National Archives photo of The IKUTA MARU being attacked by American bombers at Kwajalein Lagoon
Jan. 12, 1944
The Ikuta Maru is a medium sized freighter, 301 ft. long, with two cargo holds forward of the superstructure and two holds aft.
It's stern was almost completely removed by a bomb or torpedo hit, and lies on the bottom twisted away from the rest of the ship.
This is the deepest of the wrecks at Kwajalein, resting on it's port side at a depth of over 180 feet. The starboard side of the ship (shown here) is about 130 ft. deep.
The extreme depth of the Ikuta Maru always made for especially thrilling diving, although bottom time was necessarily somewhat limited.
The Ikuta was the most heavily armed of all the Japanese wrecks at Kwajalein, having a 5" deck gun on the bow and one on each side forward of the bridge. Live rounds for these guns can still be found in the racks near the gun mounts. It also carried several machine guns at various places on the superstructure, and the bridge is equipped with sliding armor panels to cover it's large, square windows.
The wooden walls and decks in the superstructure have long ago collapsed, creating a deep pile of rubble on the bottom against the port bulkhead.

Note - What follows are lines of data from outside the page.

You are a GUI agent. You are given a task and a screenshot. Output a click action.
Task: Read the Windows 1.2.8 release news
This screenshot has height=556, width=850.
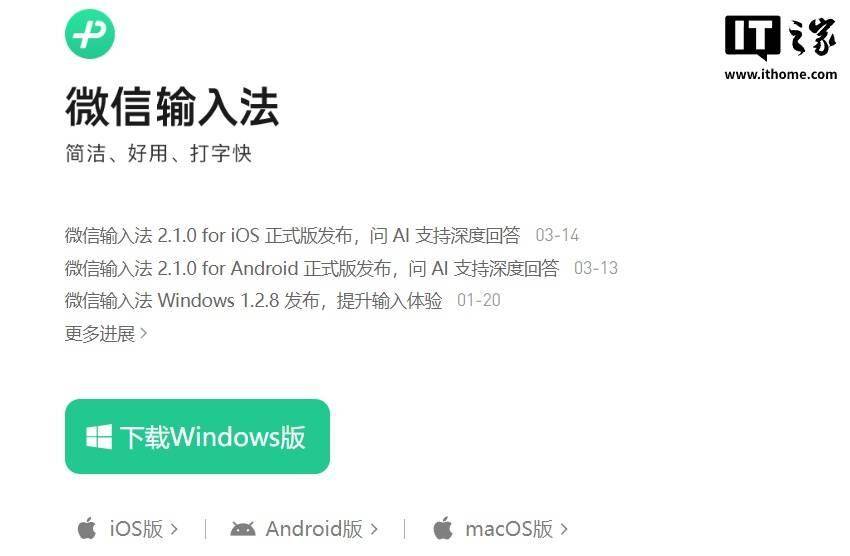coord(254,300)
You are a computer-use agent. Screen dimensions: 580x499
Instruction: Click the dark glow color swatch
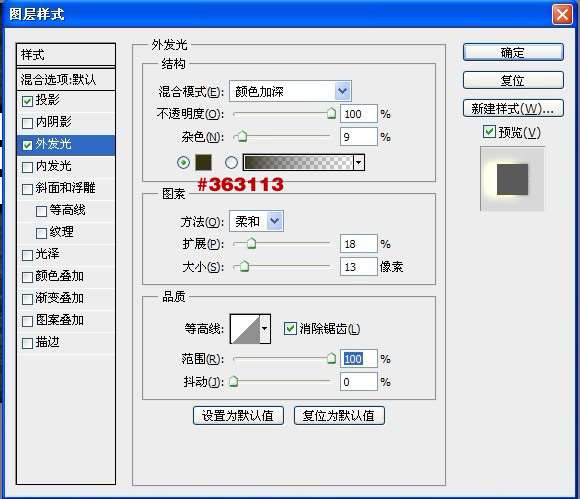203,162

This electronic equipment had fallen from the bridge area onto the sand at the bottom of the lagoon.
Crates of Japanese gas masks and large blue Saki bottles have been found in the forward cargo holds, which seem to have been converted into compartments for troop transport.
Many other relics "survived" in the superstructure, like this desk fan near the Officer's Quarters.